▶ **Objective 1**: Write out, unchanged, the part of the records below that opens with the line containing "Change the Text input type token" and closes with the line containing "coord(269,171)", both lines included. Leave the pictures out of your answer.
++++++
Ervin was building an empire, and many people were intrigued by the man behind one-third of the new homes built in Charlotte. Even though he had hired people who could easily run his company for him, he continued working 14-hour days six days a week and always bet on his homebuilding model of success. At home, he was married to Mary Frances Underdown, a “pretty piano player,” he met while in the Navy. They had four children: Frances, Suzanne, Charles Jr., and Milton. His father had been a Methodist reverend, but Ervin was not particularly religious himself. Ervin did sell land in his developments to churches and schools at a heavily discounted price, though it also made good business sense to have those amenities close to his family-friendly neighborhoods. Coworkers and friends always discuss how he was driven by providing stable jobs and quality homes to a wide range of families, rather than money. Every newspaper article about Ervin in the early 1960s mentions that he wears knit sports shirts to work and sweaters to restaurants – rather sacrilegious attire for a millionaire when coats and ties were de rigueur.

Ervin’s desire to build a happier place for all extended into racial issues as well. His company was building in the South during a very turbulent time where African Americans were treated like second class citizens and denied basic rights, even when it came to housing. In 1962, President Kennedy decreed that all contractors who intended to use federal funds to build houses must sign an anti- discrimination pledge. This new objective caused quite a stir in the industry. When Ervin, who was one of the preeminent builders in the South, was interviewed about the pledge, he claimed it would have no impact on his business. In 1964, a newspaper article announced a new “Negro housing development” to be built north of Charlotte; the developer and builder was the Ervin Company. Some residents of the city, especially those near the proposed neighborhood, reacted very negatively to this proposed plan. As described in a newspaper article about the event, ten “white housewives” planned on picketing the Ervin Construction Company offices in protest. Their argument was that the quality of homes built by the company would attract a less than desirable type of homeowner that would reduce their property values, though the newspaper article from 1964 seemed skeptical of their reasons.

The Ervin Company would continue to be a controversial developer entangled in racial disputes until the company folded in the mid-1970s. The company faced racial discrimination lawsuits for its Tega Cay development in South Carolina. Charges alleged that potential African American homebuyers were turned away, and that the company refused to hire African Americans to work in the resort-style development. On August 26, 1971, a dedicated citizen of the Hickory Grove neighborhood in Charlotte brought some fellow residents and friends to the Ervin Building to picket against the company’s involvement with the city on a potential federally subsidized apartment building. Her claims were unsubstantiated, but the Tega Cay lawsuit had significantly marred the company’s reputation.
++++++
▶ **Objective 2**: Give again, word for word, the part of the passage on the Ervin Company that opens with the words containing "The Ervin Company would" and closes with "the company’s reputation.".

▶ **Data extract**:
++++++
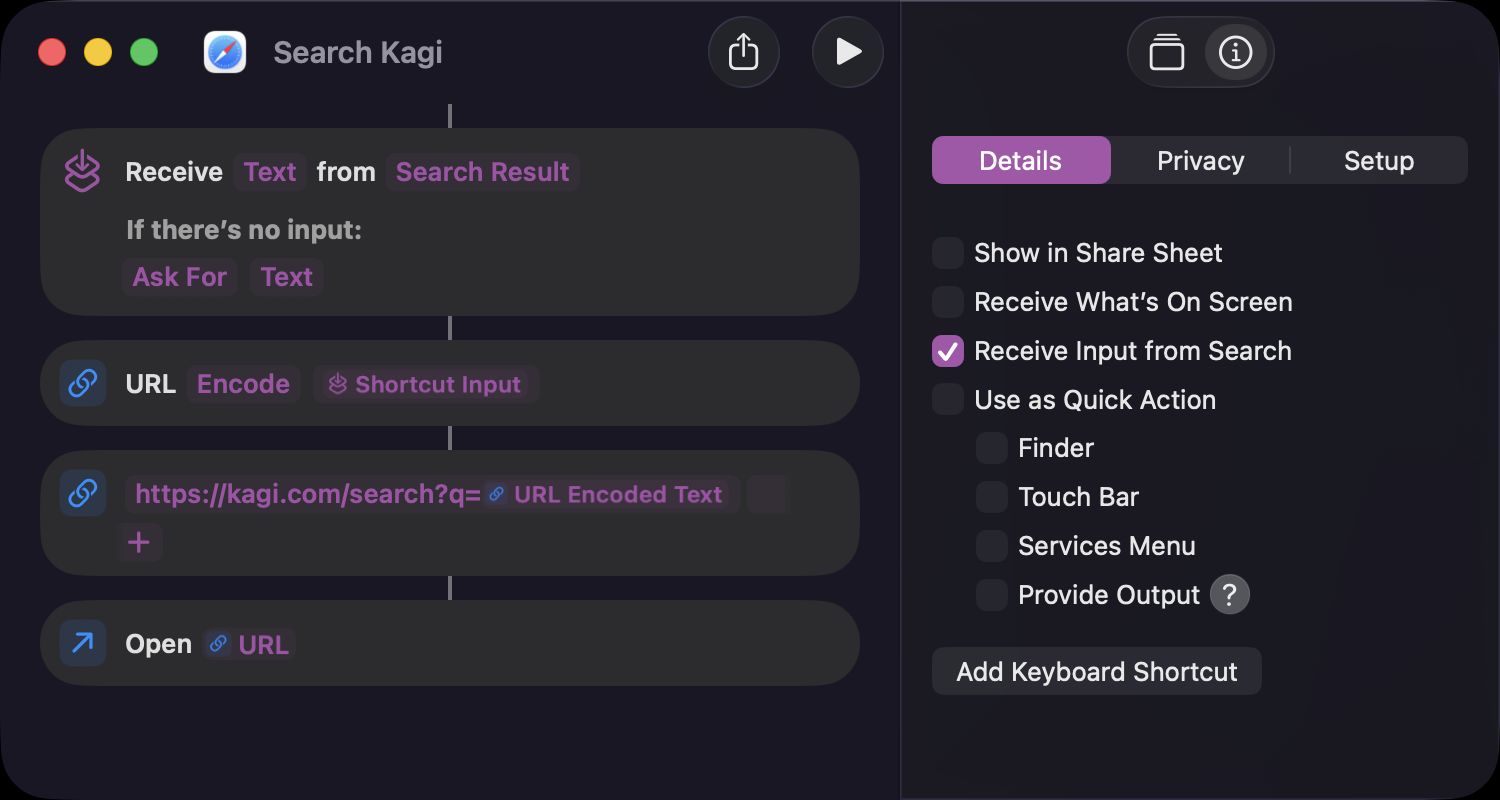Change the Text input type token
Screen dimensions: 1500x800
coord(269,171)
++++++
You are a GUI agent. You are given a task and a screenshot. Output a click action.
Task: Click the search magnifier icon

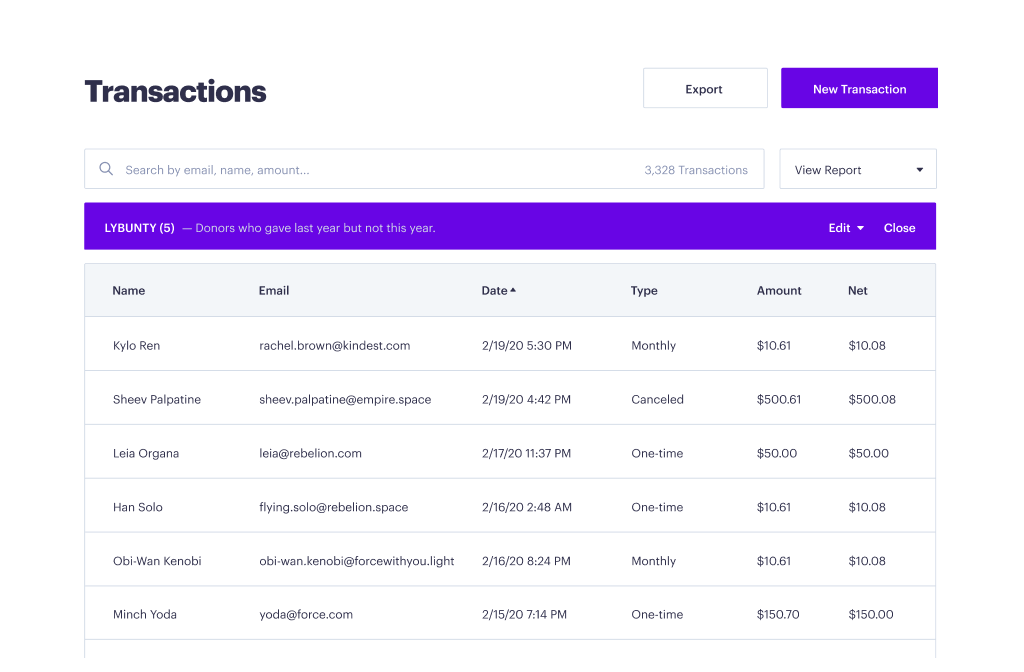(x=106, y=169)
++++++
▶ **Task result 1**:
Change the Text input type token
Screen dimensions: 1500x800
coord(269,171)

▶ **Task result 2**:
The Ervin Company would continue to be a controversial developer entangled in racial disputes until the company folded in the mid-1970s. The company faced racial discrimination lawsuits for its Tega Cay development in South Carolina. Charges alleged that potential African American homebuyers were turned away, and that the company refused to hire African Americans to work in the resort-style development. On August 26, 1971, a dedicated citizen of the Hickory Grove neighborhood in Charlotte brought some fellow residents and friends to the Ervin Building to picket against the company’s involvement with the city on a potential federally subsidized apartment building. Her claims were unsubstantiated, but the Tega Cay lawsuit had significantly marred the company’s reputation.